Exercise details — Repeat every line from the one containing "Task: Click article 110 185 in the third row" to the one containing "pos(356,24)", inclusive, and nothing more.
+++ Task input +++
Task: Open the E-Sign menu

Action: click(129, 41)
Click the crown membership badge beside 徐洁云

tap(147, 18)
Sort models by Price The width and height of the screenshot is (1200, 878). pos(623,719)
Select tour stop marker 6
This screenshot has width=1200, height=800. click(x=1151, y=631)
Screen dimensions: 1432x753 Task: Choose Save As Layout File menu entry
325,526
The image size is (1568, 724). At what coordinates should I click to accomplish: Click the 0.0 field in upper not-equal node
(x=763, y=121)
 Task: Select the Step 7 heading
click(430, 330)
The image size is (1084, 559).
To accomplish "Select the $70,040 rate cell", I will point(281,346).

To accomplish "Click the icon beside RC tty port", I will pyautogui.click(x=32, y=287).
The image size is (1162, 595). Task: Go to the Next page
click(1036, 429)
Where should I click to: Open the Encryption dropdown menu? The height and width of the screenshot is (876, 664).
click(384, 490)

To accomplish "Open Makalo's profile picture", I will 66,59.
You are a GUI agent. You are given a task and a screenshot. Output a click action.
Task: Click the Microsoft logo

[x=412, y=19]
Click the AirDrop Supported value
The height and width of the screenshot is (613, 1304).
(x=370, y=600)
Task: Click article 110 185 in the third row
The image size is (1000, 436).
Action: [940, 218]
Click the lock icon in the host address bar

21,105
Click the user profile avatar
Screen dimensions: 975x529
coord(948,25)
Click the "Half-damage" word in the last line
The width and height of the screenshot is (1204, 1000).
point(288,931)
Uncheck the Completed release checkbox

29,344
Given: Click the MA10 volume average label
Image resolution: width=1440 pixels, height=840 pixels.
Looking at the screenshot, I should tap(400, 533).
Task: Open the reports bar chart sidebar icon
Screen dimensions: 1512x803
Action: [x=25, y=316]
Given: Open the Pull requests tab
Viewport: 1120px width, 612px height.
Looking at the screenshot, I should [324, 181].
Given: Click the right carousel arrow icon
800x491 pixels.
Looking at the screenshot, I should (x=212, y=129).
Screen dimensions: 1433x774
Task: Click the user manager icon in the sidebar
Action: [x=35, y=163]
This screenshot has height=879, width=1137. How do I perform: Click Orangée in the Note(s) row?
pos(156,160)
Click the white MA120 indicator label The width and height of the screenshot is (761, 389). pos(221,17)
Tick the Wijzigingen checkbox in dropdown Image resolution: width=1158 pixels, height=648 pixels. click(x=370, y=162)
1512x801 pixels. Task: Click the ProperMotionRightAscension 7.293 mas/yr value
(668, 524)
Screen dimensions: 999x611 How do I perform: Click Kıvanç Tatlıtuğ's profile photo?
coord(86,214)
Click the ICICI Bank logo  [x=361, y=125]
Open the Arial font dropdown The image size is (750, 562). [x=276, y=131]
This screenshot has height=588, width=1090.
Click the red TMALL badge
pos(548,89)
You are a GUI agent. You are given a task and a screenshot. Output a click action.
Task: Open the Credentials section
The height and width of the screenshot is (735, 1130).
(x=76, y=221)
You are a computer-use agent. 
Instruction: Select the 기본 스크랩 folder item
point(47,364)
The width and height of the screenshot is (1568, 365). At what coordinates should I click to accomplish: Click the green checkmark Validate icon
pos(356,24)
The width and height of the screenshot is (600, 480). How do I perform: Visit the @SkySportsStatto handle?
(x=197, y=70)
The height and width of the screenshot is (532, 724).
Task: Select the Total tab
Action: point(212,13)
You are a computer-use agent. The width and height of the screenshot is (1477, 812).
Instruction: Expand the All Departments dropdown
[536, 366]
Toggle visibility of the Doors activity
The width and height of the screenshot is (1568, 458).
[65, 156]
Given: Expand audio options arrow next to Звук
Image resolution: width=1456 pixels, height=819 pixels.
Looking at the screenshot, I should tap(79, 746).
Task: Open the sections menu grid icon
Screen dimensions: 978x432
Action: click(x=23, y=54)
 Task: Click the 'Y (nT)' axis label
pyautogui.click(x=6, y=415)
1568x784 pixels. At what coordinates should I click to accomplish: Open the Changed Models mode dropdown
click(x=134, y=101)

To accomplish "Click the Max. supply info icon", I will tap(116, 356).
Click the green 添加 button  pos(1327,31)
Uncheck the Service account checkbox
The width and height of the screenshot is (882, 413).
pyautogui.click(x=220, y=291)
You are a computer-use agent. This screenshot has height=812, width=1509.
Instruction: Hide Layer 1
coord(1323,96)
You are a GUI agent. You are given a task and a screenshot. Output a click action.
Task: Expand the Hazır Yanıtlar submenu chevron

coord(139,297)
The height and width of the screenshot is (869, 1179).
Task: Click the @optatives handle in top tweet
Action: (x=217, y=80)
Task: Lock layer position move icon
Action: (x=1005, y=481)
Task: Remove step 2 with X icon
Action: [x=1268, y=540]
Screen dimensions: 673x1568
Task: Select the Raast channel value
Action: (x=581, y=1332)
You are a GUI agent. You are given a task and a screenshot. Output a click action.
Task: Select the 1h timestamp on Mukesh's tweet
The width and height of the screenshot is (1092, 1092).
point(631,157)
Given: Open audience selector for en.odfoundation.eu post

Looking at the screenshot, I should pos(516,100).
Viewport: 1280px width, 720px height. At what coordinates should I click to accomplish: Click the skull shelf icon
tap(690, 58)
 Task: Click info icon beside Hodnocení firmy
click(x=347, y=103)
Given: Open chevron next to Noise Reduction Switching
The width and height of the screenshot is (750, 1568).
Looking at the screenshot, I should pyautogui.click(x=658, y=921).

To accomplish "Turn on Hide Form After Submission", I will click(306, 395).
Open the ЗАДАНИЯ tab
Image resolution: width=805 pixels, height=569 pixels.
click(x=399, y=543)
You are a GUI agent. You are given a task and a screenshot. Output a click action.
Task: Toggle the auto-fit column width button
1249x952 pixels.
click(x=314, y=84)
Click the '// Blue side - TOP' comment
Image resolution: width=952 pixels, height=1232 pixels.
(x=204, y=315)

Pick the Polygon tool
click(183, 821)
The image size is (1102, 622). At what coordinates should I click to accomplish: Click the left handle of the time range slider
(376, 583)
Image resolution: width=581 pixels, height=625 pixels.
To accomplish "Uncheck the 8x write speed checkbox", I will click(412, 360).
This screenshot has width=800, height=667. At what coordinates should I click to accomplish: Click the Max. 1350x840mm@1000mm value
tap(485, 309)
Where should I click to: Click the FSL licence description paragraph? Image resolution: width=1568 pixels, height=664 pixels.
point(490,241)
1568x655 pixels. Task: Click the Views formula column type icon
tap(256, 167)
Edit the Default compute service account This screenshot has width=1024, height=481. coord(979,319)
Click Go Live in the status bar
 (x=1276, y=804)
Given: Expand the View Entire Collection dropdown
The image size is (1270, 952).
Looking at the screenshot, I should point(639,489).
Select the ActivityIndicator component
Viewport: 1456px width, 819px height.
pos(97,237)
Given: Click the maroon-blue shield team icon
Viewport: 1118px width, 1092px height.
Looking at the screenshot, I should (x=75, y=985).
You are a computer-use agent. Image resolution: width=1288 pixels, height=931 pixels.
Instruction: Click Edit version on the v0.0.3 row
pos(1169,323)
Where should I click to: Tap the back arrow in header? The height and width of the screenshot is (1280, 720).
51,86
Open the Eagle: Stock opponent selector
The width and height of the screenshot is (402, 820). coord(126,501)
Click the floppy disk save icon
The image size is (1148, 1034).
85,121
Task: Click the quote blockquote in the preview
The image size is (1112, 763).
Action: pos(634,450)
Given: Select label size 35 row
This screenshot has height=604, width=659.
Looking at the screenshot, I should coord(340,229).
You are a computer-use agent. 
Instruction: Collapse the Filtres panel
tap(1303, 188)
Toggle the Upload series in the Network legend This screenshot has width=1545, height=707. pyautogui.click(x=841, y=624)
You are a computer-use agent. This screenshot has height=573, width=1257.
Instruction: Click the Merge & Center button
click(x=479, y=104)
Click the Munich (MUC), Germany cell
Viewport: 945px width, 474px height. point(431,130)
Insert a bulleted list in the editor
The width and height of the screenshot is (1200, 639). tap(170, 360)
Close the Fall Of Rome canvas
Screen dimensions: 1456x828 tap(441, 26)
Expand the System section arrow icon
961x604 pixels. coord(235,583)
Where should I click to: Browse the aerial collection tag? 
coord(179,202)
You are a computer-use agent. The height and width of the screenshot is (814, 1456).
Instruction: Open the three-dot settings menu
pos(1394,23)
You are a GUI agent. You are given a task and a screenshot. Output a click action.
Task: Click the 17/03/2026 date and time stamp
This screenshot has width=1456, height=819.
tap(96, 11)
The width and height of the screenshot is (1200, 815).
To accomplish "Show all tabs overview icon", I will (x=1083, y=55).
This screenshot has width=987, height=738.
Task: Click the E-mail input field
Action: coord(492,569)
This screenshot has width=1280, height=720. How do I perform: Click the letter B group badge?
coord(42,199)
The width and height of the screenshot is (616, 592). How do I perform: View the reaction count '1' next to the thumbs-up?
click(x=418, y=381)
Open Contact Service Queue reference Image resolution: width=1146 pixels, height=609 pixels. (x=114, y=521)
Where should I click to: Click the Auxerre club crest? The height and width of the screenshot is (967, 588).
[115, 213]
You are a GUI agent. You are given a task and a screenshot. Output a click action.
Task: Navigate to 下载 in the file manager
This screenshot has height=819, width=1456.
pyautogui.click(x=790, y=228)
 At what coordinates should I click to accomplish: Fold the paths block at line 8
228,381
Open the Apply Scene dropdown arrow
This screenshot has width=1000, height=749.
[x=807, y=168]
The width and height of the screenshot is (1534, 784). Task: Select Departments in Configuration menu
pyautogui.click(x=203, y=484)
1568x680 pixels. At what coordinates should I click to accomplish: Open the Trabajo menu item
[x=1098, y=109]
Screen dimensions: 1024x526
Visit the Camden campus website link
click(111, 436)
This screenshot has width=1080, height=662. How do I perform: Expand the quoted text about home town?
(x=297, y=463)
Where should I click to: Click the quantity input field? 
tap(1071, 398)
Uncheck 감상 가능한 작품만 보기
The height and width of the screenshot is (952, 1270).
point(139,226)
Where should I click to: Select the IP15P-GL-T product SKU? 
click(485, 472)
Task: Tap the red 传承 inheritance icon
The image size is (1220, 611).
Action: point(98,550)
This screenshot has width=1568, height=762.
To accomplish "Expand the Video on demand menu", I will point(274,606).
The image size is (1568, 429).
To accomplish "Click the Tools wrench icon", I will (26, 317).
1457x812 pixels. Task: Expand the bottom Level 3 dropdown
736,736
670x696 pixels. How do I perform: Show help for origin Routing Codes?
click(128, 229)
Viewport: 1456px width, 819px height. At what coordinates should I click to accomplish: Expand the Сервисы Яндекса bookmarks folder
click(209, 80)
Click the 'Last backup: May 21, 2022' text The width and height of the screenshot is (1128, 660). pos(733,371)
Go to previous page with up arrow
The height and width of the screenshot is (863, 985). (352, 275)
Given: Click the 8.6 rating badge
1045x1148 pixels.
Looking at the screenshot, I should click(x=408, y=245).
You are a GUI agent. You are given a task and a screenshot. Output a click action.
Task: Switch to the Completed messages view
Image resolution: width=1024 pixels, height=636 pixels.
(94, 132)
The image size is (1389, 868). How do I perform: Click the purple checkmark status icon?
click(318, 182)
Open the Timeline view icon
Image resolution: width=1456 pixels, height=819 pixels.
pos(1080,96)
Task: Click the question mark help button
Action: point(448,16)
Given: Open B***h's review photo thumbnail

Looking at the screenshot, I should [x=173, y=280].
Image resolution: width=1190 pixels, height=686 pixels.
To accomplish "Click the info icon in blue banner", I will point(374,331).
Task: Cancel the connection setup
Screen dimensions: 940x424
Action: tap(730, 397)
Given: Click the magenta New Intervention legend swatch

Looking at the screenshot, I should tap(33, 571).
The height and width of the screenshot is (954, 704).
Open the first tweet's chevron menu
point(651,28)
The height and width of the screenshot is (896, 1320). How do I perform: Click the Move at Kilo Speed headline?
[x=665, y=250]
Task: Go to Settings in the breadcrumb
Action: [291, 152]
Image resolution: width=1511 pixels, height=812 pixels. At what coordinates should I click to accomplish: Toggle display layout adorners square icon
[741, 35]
+++
Full solution —
Task: Click article 110 185 in the third row
The image size is (1000, 436).
Action: [940, 218]
Click the lock icon in the host address bar

21,105
Click the user profile avatar
Screen dimensions: 975x529
coord(948,25)
Click the "Half-damage" word in the last line
The width and height of the screenshot is (1204, 1000).
point(288,931)
Uncheck the Completed release checkbox

29,344
Given: Click the MA10 volume average label
Image resolution: width=1440 pixels, height=840 pixels.
Looking at the screenshot, I should tap(400, 533).
Task: Open the reports bar chart sidebar icon
Screen dimensions: 1512x803
Action: [x=25, y=316]
Given: Open the Pull requests tab
Viewport: 1120px width, 612px height.
Looking at the screenshot, I should [324, 181].
Given: Click the right carousel arrow icon
800x491 pixels.
Looking at the screenshot, I should (x=212, y=129).
Screen dimensions: 1433x774
Task: Click the user manager icon in the sidebar
Action: [x=35, y=163]
This screenshot has height=879, width=1137. How do I perform: Click Orangée in the Note(s) row?
pos(156,160)
Click the white MA120 indicator label The width and height of the screenshot is (761, 389). pos(221,17)
Tick the Wijzigingen checkbox in dropdown Image resolution: width=1158 pixels, height=648 pixels. click(x=370, y=162)
1512x801 pixels. Task: Click the ProperMotionRightAscension 7.293 mas/yr value
(668, 524)
Screen dimensions: 999x611 How do I perform: Click Kıvanç Tatlıtuğ's profile photo?
coord(86,214)
Click the ICICI Bank logo  [x=361, y=125]
Open the Arial font dropdown The image size is (750, 562). [x=276, y=131]
This screenshot has height=588, width=1090.
Click the red TMALL badge
pos(548,89)
You are a GUI agent. You are given a task and a screenshot. Output a click action.
Task: Open the Credentials section
The height and width of the screenshot is (735, 1130).
(x=76, y=221)
You are a computer-use agent. 
Instruction: Select the 기본 스크랩 folder item
point(47,364)
The width and height of the screenshot is (1568, 365). At what coordinates should I click to accomplish: Click the green checkmark Validate icon
pos(356,24)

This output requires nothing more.